*TEXT SHOWN:*
§ §
Gentile is not the only researcher looking into the issue. A similar study was published in Pediatrics in November. That research, conducted by a group of doctors from the Yale University School of Medicine’s psychology department, asked three questions to determine if a student had a game-related impulse control disorder. Of the more than 4,000 students surveyed, 5.9 percent of the boys responded in the affirmative to all three questions (qualifying them as having a disorder for the purposes of the research), compared to 3 percent of the girls.
Pathological gambling parallels are commonly used in gaming research because it is the only medically recognized behavioral addiction, Gentile said. While there are studies about “addictions” to sex and shopping, those aren’t medically recognized afflictions. And while Gentile didn’t look at gaming as a substance addition in this study, he does see similarities.
“When you play the games, your biochemistry does change,” Gentile said, “and it changes in many of the same ways that it does if you take cocaine. Your brain does release dopamine. That adrenaline rush you feel from playing violent games is really adrenaline. That’s epinephrine coursing through your veins. You also get other stress hormones glocucorticoids and catecholamines like cortisol and testosterone. And over time, you get desensitized. You get a tolerance for them, and so you need more new games to get that excitement back again. And that looks an awful lot like a substance addiction.”
§ §
*DATASET EXCERPT:*
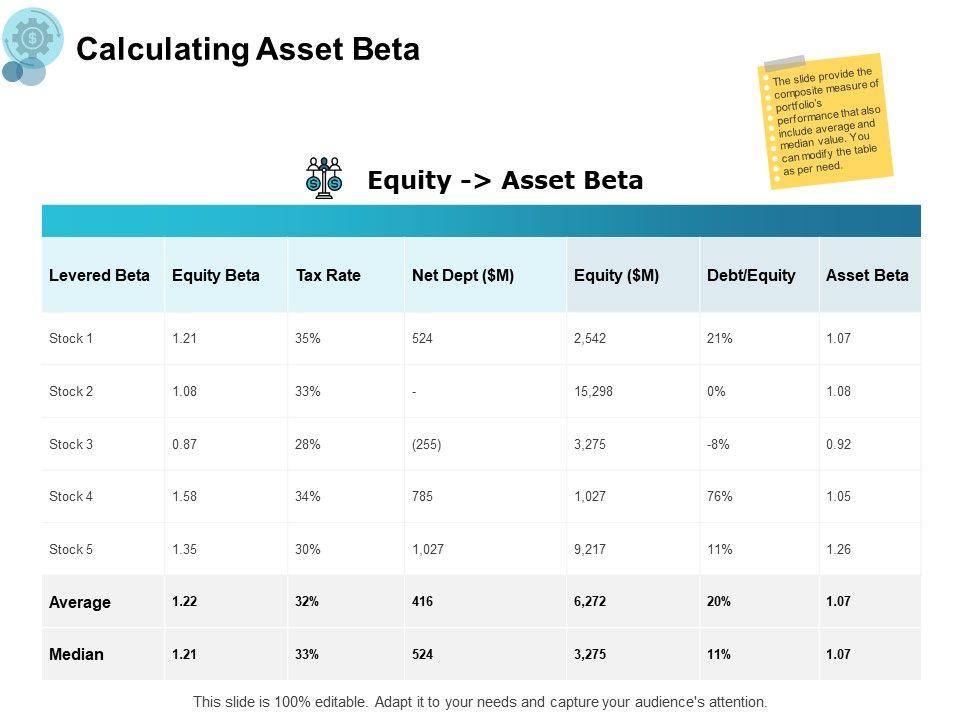Viewport: 960px width, 720px height.
Task: Click Stock 2 equity value 15,298
Action: pos(594,391)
§ §
*QUESTIONS TO ANSWER:*
a. Answer these questions from the passage on video game addiction:
(i) How many students were surveyed in the study published in Pediatrics?
(ii) Why are pathological gambling parallels commonly used in gaming research, according to Gentile?
(iii) What does Gentile say your brain releases when you play the games?
b. Can you copy the passage on video game addiction word for word, starting with "Gentile is not" and going on through "of the girls."?
The material comes from a separate source and is unrelated to the passage on video game addiction.

*OUTPUTS IN ORDER:*
a.
(i) More than 4,000 students.
(ii) Because pathological gambling is the only medically recognized behavioral addiction.
(iii) Dopamine.

b.
Gentile is not the only researcher looking into the issue. A similar study was published in Pediatrics in November. That research, conducted by a group of doctors from the Yale University School of Medicine’s psychology department, asked three questions to determine if a student had a game-related impulse control disorder. Of the more than 4,000 students surveyed, 5.9 percent of the boys responded in the affirmative to all three questions (qualifying them as having a disorder for the purposes of the research), compared to 3 percent of the girls.